# RN survivors arriving in Australia WW2



## Polly (Dec 22, 2008)

My Uncle, Tom Wharton, was in the Royal Navy, probably an engineer, and I know his ship was wrecked and he spent some time on a raft before getting to Australia probably in 1942. I have searched the internet for lists of ships sunk at the time and what happened to their crews, but apart from MMS 51, which was in the convoy with HMAS Yarra, I can't find one which fits. I have looked in Australian newspapers of the time, and though I have found articles referring to the arrival of survivors, I can't find any lists of their names.

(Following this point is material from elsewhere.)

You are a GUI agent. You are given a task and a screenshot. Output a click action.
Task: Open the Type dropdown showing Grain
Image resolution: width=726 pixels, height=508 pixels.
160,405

The only other thing I know is that he stayed with a family called Macaulay in Victoria, possibly Geelong, afterwards. Can anyone help?


----------



## robingail (Jul 17, 2009)

Hi Polly.
A few years back Kevin Gomm bought out a book "Beneath Cold Waves", Published by Helvetica Publishing Perth WA. He records 57 vessels sunk in wartime Australian waters, a vessels name would be a start.
Hope this has been some help. Regards Robingail.


----------



## Polly (Dec 22, 2008)

Thanks, Robin. I'll follow that one up. Regards Polly


----------



## robingail (Jul 17, 2009)

Hi Polly.
The action took place 6.30am March 4 1942 400 k west of Christmas island.
Kind Regards. Robingail.


----------



## Polly (Dec 22, 2008)

Thanks for that, Robin


----------